We all believe someone that has fox, badgers, rabbits or even deer getting into their gardens. Or garden owners that make an look at to get birds having their nests, newts and frogs going swimming or even simply a few nesting solitary bees. Protecting some 4% of the 93, 000 square kilometers of this island jooxie is lucky that our landscapes are truly the biggest wildlife park we now have in the UK. What’s more it’s not simply our specific gardens that are important but the sum of gardens that is essential to biodiversity and garden designers have an important role to learn in getting wildlife into gardens. layer poultry farming

Specific gardens are usually quite small and it is the sum and, especially, the variety, of vegetation and features within the area’s gardens that is valuable. Other features such as canal, railway embankments, streets trees, parks and other communal green space also contribute to the variety of habitats and resources but it’s our landscapes that are important. The message is the reality whilst you might not have a pond for wildlife, your neighbour might and if you can include trees for parrots and flowers for food in outside the house design it will work with the gardens near by that provide shelter for other wildlife. 

One of many big stories in recent years is the demise in honey bees due to many different factors, not least the use of pesticides in the country. Interestingly honeybees were growing inside our cities and is actually the solitary bees that are really on the decline.
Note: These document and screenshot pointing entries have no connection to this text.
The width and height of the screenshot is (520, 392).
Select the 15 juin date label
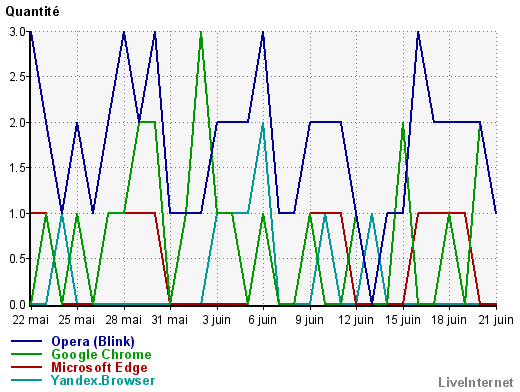403,320
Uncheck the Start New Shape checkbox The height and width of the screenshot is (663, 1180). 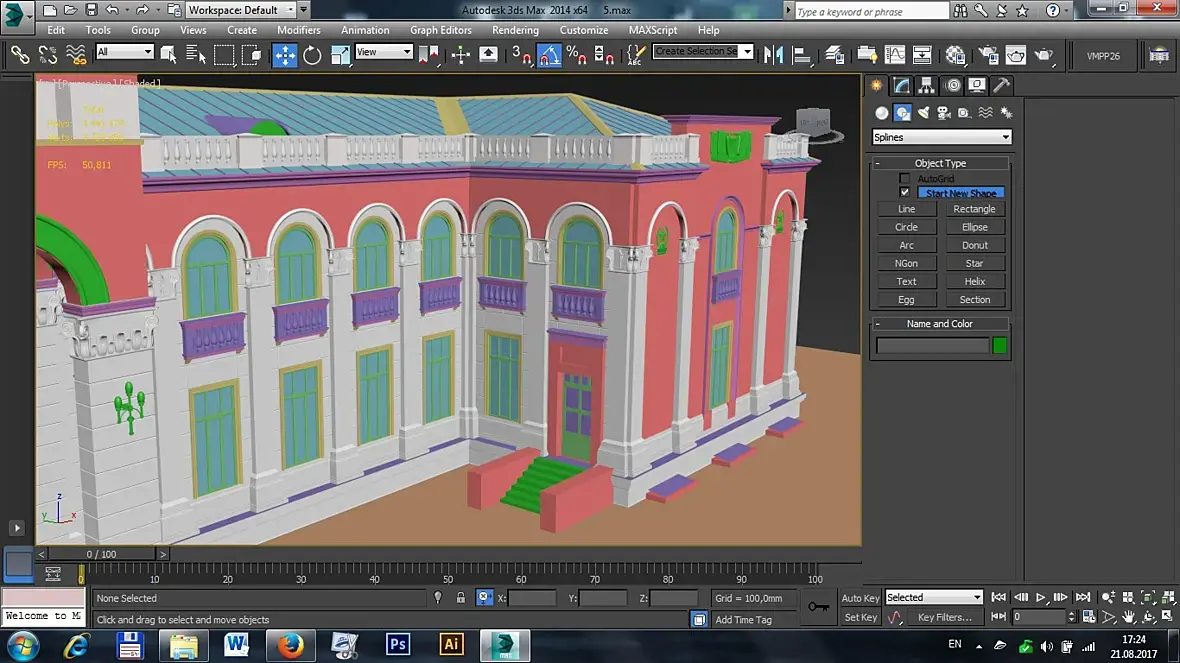pos(905,193)
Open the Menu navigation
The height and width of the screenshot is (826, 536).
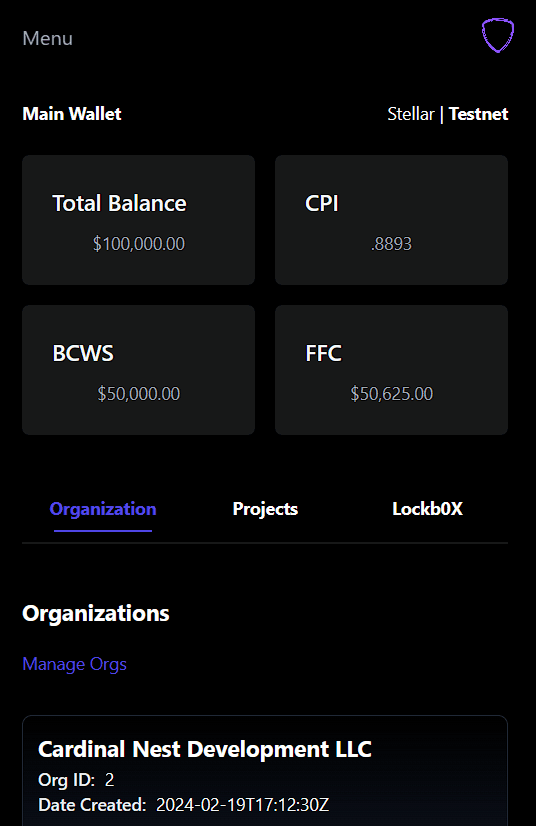tap(47, 38)
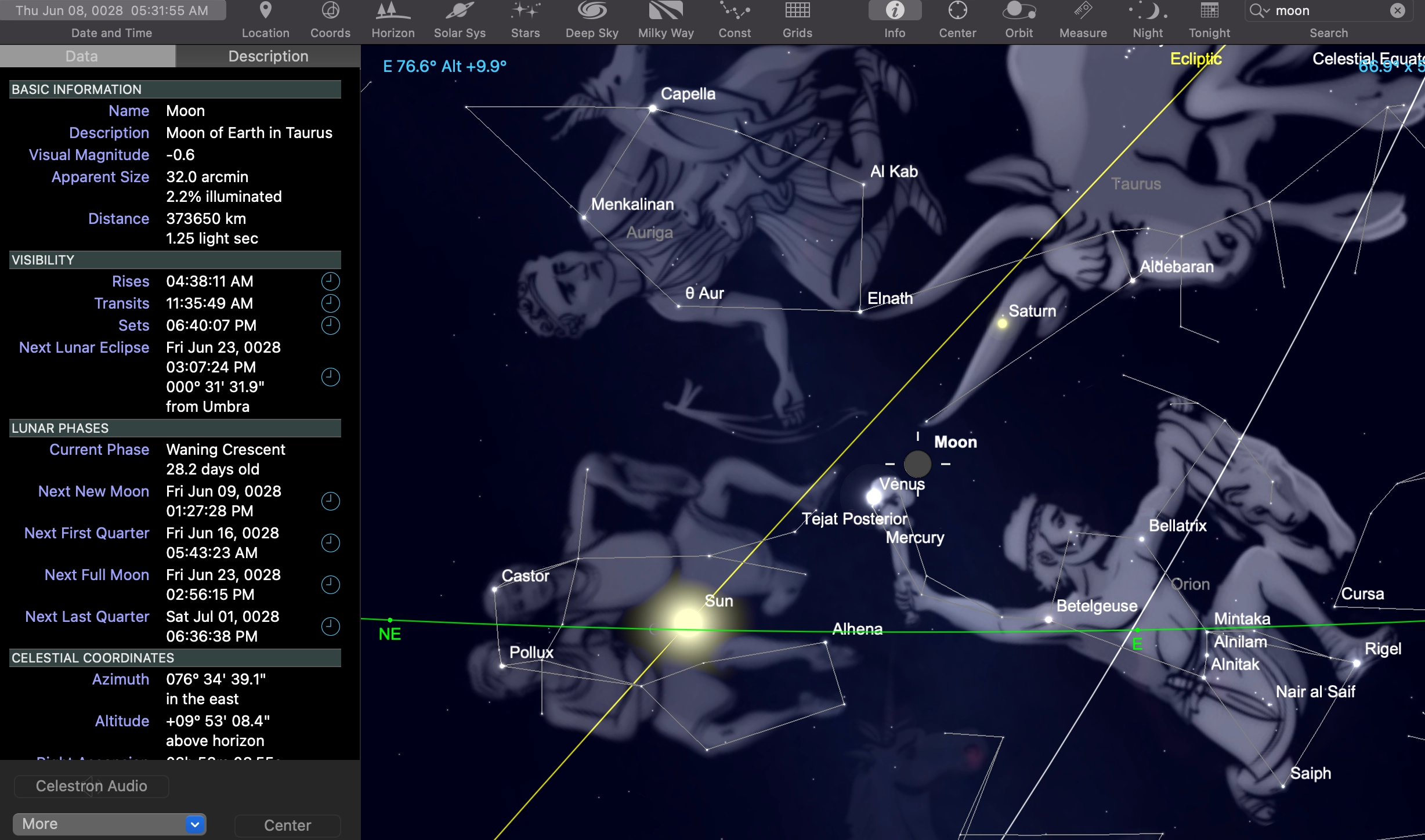
Task: Click the Coords toolbar icon
Action: tap(330, 11)
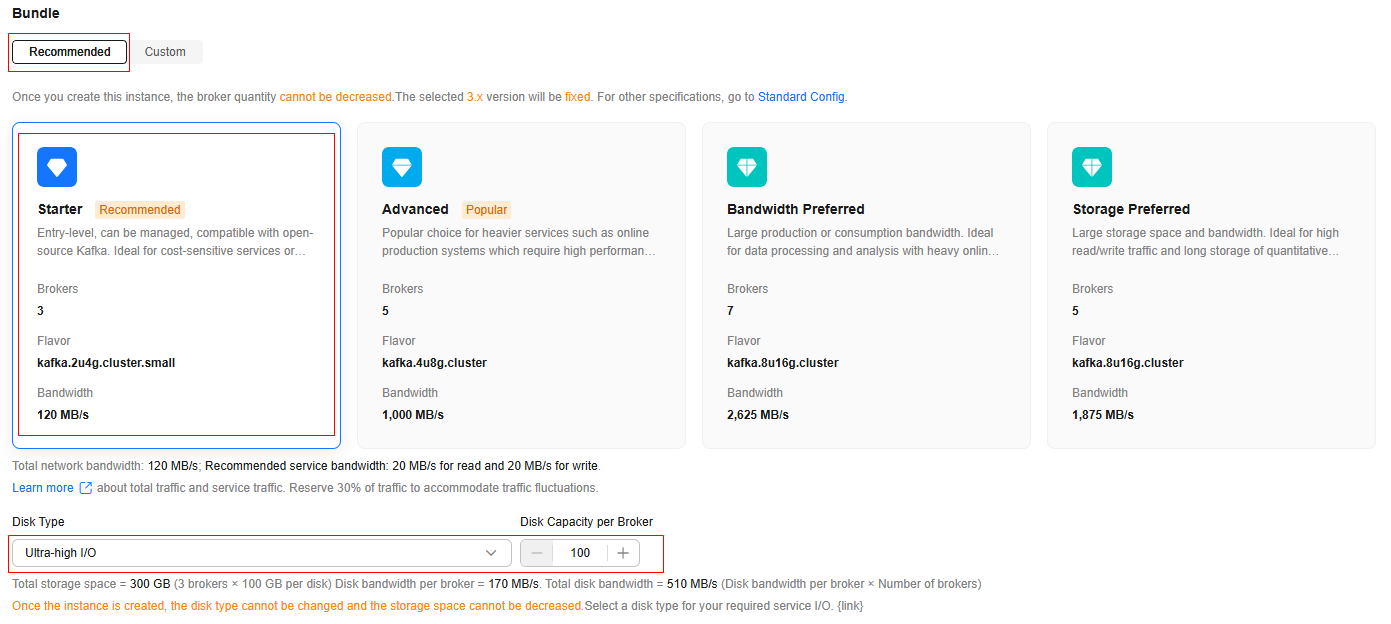Click the disk capacity value field
This screenshot has height=624, width=1391.
[x=580, y=553]
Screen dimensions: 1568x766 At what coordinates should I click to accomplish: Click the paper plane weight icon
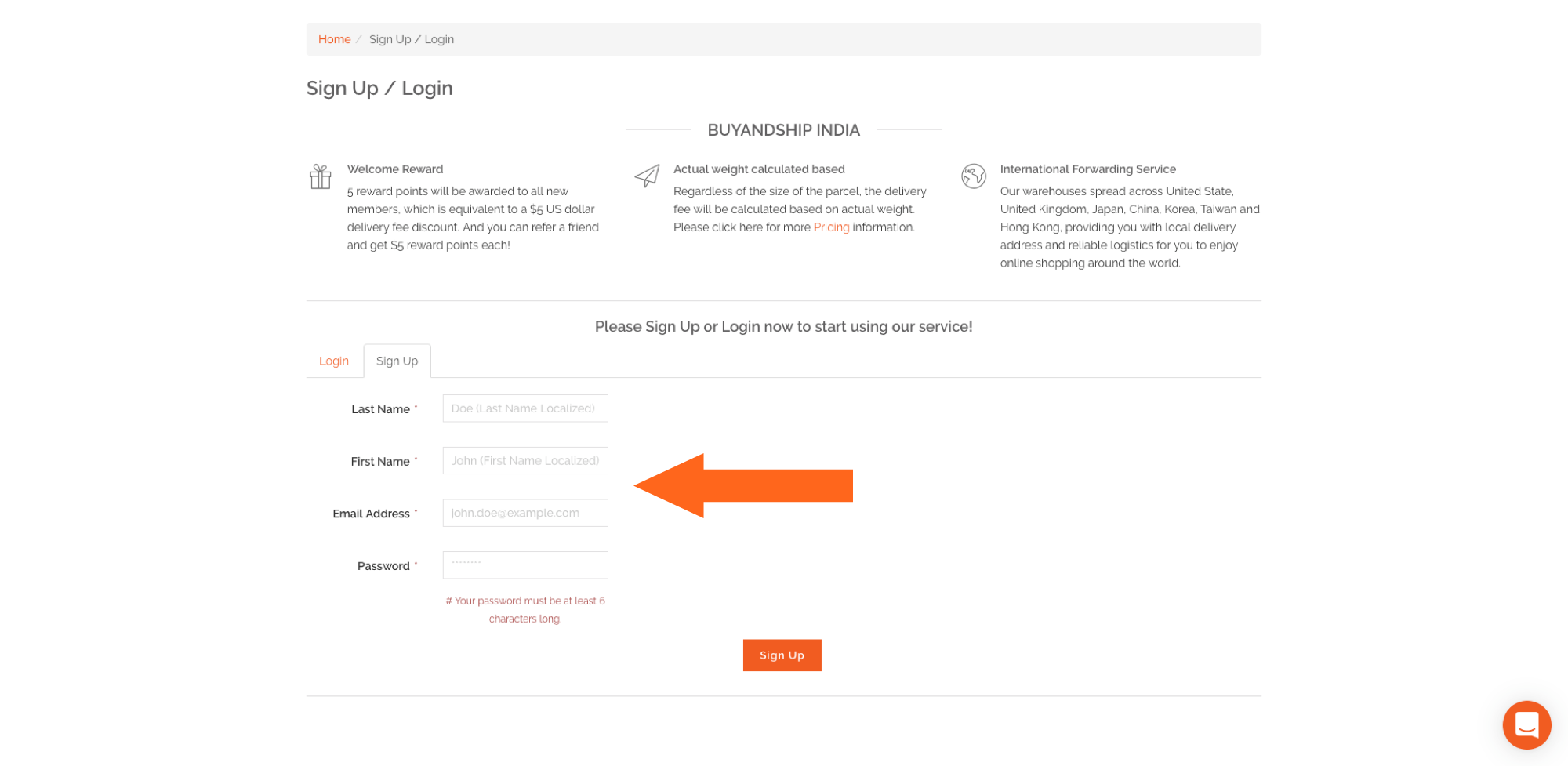tap(647, 176)
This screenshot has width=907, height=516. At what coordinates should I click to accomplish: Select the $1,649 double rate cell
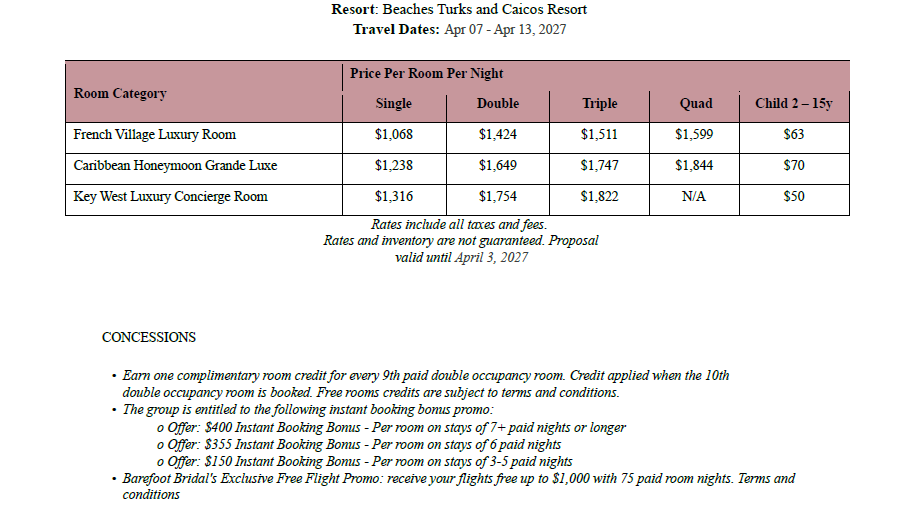[498, 165]
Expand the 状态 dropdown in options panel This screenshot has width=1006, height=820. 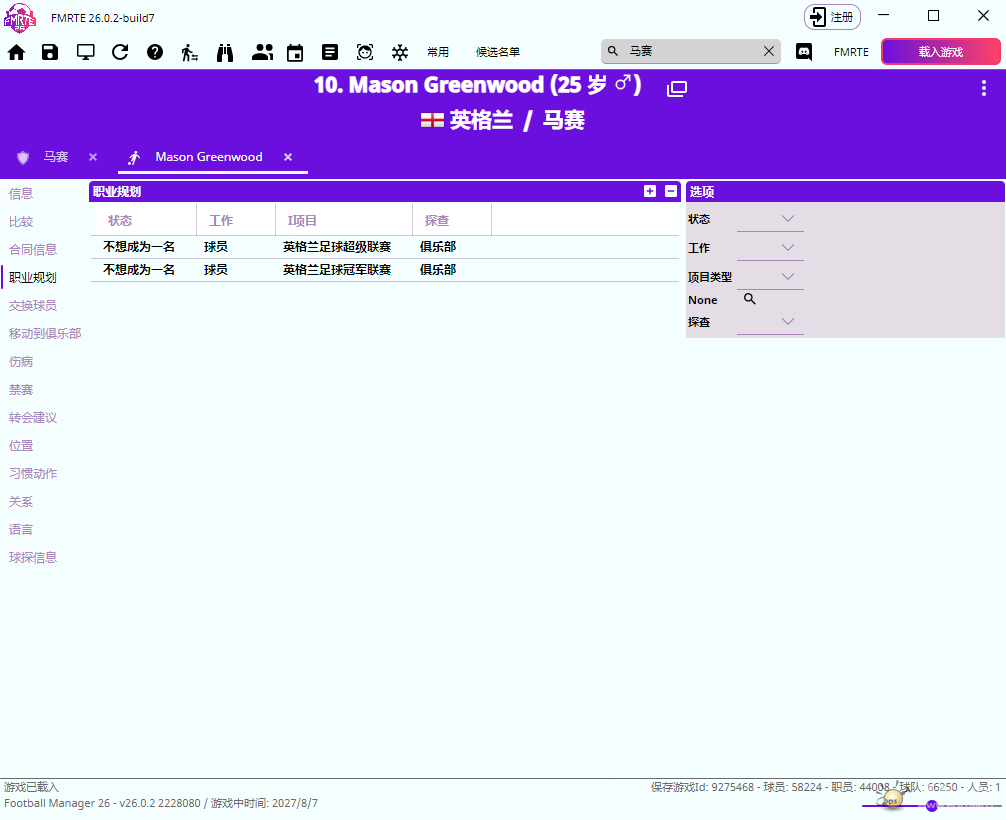click(787, 219)
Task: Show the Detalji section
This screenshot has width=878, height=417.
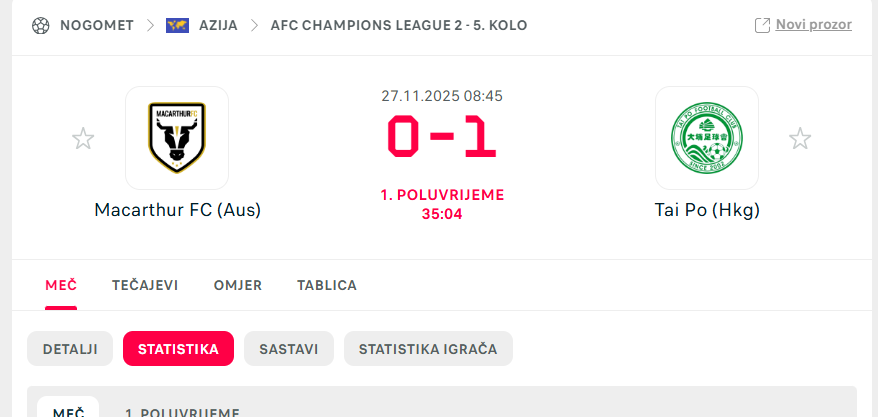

The huge grab hold of hives has though not come with a huge increase in food options so even though you you do not have a hive think about planting design with lots of bee friendly plants. Rothamsted Research researched an important group of pollinators, the bumblebees, in gardens and farmland and found that gardens support around 5 times as many nests as cultivated fields, with about 36 nests per hectare, regardless of garden size. It was put down to two important top features of gardens: occurrence of potential nesting sites and food resources. Gardens give a variety of nesting site opportunities, such as fragment heaps and bins, parrot boxes and flower-beds and a good and continuous season of flowering plants. The abundance of flowers in gardens provides much more nectar and pollen, from early spring to later autumn, than is usually found in the country. The conclusion was that gardens are one of the main refuge for pollinators in Britain!

We can all do our little and for those low maintenance gardeners out there you may pleased to listen to that it doesn’t subject too much about the state of your garden as a few loads of leaves, debris and even a few stones can be great having their nests sites for our bees and insects. But if you need to be more positive and help these pets then start building some bee hotels into your garden design using all the materials you can definitely find around your garden but normally throw away. A few upturned flower pots loaded with dead leaves is as simple as it can get or you can create some animals towers. You can also design some quite snazzy wildlife homes to fit into the design of the house that the garden belongs too. How about a modernist bee hotel for that modernist house, or a Victorian patio bird box for the terraced garden? Whatever you do think about animals when you start a garden design and everyone will win.